Thanks for posting this.
I live in the States, and we do have a screwed-up conception of medicine. However, my mom has Chronic Fatigue Syndrome, and certainly doctors in the past have told her, "I'm not certain that's actually an illness" or even, once, "I don't believe that exists." She cheerfully tells them that's fine with her, she's just there for the MRI/ general check-up/ blood test, and they do it. No one here would believe that a doctor had the power to commit her or take away her children because having the 'psychological' diagnosis of CFS made her unfit! And there are plenty of doctors here who do 'believe' in CFS, even if they haven't ever heard of ME.
A lot of supposedly logically-minded people have a knee-jerk, prejudicial response to new information, where if it's unusual or unexpected, it's rejected out of hand. Unfortunately for the case of logic and open-mindedness, I read a study that says that the more evidence you present people who feel very firmly on one side of an issue, the MORE they adhere to their original viewpoint. They feel you're threatening their 'right' idea (and somehow, by extension, threatening them, their sense of self) and they marshal arguments against you rather than listening to your ideas.

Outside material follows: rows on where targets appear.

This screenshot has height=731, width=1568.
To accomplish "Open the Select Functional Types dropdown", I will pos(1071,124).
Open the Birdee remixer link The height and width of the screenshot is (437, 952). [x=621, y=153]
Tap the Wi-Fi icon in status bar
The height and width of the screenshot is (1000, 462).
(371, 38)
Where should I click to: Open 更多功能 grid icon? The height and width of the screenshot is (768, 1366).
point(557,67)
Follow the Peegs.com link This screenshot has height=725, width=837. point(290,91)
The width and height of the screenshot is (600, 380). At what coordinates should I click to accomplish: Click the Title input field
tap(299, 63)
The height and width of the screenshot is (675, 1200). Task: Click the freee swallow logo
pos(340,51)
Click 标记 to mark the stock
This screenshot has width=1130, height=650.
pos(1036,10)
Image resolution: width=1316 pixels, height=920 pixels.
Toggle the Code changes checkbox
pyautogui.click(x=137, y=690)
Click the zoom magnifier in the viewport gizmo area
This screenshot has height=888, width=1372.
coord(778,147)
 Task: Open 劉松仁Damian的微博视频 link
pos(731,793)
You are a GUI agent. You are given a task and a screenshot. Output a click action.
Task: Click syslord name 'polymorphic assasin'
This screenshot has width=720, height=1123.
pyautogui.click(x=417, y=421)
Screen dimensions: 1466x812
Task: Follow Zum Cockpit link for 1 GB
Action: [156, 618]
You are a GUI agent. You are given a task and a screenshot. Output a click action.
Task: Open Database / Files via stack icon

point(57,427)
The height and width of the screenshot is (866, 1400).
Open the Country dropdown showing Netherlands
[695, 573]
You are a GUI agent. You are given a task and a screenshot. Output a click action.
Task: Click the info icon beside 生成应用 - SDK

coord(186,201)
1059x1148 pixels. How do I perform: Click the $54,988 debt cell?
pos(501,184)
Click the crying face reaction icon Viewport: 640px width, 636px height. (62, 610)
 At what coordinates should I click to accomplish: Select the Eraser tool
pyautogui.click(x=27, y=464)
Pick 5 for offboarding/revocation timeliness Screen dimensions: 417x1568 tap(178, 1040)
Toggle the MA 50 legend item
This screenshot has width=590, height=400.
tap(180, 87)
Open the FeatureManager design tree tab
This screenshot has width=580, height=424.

But I think the attitude of the Brits has moved beyond even that. It's not just an insurance issue anymore ("oh, you mean we'd have to pay for this?"). Imagine the sheer number of people who would sue their physicians or the NHS if the government reversed its position, and the heaping piles of money the medical industry would lose, the doctors who would lose their jobs.
In light of this, keeping up the attitude that CFS is "just" a mental illness is pure survival for any practitioner who's sent someone with CFS away, or worse, prescribed GET and CBT. Or worse yet, pushed to get someone committed or a child removed from her parents. If you dare turn your back on this idea, you're screwed to the wall because then you're criminally and morally liable for what you've done. Perhaps this partially explains why any British doctor to treat ME/CFS like a 'real' condition is all but doused in gasoline and set on fire by their peers.
At least, this is the way I explain this sort of behavior to myself, because the other option is the moralistic "because some people are evil and also stupid" and I frankly have trouble with that. There can't
be that many Dolores Umbridges in the world.
Sorry for a bit of a rant, guys. Watching this video made my blood boil. (Not literally. I'm okay.